## YOUR OBJECTIVE
Search the material below for the string "named". Return every line that holds it.

## RECORDS FOR THIS EXERCISE

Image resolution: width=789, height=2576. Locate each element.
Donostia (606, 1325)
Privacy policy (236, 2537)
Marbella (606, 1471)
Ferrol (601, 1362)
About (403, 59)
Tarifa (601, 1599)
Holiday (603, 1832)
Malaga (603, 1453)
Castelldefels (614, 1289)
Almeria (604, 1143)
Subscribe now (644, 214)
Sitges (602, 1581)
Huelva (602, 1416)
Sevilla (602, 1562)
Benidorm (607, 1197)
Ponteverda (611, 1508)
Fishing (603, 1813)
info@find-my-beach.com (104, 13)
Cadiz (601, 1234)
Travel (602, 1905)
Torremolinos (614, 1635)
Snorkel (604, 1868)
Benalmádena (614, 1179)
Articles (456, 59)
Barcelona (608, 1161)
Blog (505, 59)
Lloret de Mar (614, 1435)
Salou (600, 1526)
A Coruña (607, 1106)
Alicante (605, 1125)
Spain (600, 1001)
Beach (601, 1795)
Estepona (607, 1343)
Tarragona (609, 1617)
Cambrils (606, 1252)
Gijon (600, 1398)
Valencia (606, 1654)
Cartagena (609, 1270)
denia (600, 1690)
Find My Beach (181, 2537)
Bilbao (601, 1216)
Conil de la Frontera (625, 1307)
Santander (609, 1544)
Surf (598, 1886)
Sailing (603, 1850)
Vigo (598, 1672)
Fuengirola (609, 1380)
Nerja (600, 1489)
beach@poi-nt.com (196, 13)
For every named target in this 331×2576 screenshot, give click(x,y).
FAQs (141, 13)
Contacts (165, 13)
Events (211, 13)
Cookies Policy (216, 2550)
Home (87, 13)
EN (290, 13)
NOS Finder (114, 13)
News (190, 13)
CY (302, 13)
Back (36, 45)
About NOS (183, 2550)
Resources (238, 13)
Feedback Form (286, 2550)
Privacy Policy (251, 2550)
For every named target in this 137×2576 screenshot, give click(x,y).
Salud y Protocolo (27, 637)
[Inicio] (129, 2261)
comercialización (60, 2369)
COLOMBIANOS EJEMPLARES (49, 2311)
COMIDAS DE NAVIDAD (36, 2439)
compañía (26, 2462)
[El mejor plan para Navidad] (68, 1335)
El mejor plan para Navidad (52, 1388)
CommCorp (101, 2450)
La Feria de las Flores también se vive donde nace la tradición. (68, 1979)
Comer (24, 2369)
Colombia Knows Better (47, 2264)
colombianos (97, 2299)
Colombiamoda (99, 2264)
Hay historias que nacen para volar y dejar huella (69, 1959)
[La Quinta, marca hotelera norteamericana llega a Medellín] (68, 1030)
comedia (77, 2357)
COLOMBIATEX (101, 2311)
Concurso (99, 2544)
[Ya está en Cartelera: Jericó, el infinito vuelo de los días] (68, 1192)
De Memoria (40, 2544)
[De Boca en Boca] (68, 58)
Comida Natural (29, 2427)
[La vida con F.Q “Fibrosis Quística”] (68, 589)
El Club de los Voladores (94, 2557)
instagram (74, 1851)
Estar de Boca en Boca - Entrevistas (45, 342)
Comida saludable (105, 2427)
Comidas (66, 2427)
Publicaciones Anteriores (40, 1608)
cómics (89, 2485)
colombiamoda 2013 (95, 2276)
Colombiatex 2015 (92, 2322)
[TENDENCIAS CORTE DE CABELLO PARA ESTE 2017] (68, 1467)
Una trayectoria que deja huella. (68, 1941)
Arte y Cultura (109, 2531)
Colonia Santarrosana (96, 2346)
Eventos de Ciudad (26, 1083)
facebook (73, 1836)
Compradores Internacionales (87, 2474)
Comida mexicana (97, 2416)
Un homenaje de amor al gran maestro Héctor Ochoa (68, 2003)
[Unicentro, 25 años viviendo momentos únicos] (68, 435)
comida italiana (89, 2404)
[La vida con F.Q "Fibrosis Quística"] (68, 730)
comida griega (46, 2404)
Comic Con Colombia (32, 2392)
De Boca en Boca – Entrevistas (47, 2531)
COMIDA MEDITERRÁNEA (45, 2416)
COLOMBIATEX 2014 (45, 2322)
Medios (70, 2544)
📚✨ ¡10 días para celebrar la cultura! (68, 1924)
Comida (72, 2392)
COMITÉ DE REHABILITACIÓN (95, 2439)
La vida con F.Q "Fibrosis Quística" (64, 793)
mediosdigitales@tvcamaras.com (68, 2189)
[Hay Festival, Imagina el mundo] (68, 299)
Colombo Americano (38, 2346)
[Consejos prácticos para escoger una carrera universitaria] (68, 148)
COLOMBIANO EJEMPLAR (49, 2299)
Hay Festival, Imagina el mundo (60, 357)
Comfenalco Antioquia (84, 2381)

## REPLY
For every named target in this 331×2576 screenshot, give click(x,y).
For every named target in this 137×2576 screenshot, give click(x,y).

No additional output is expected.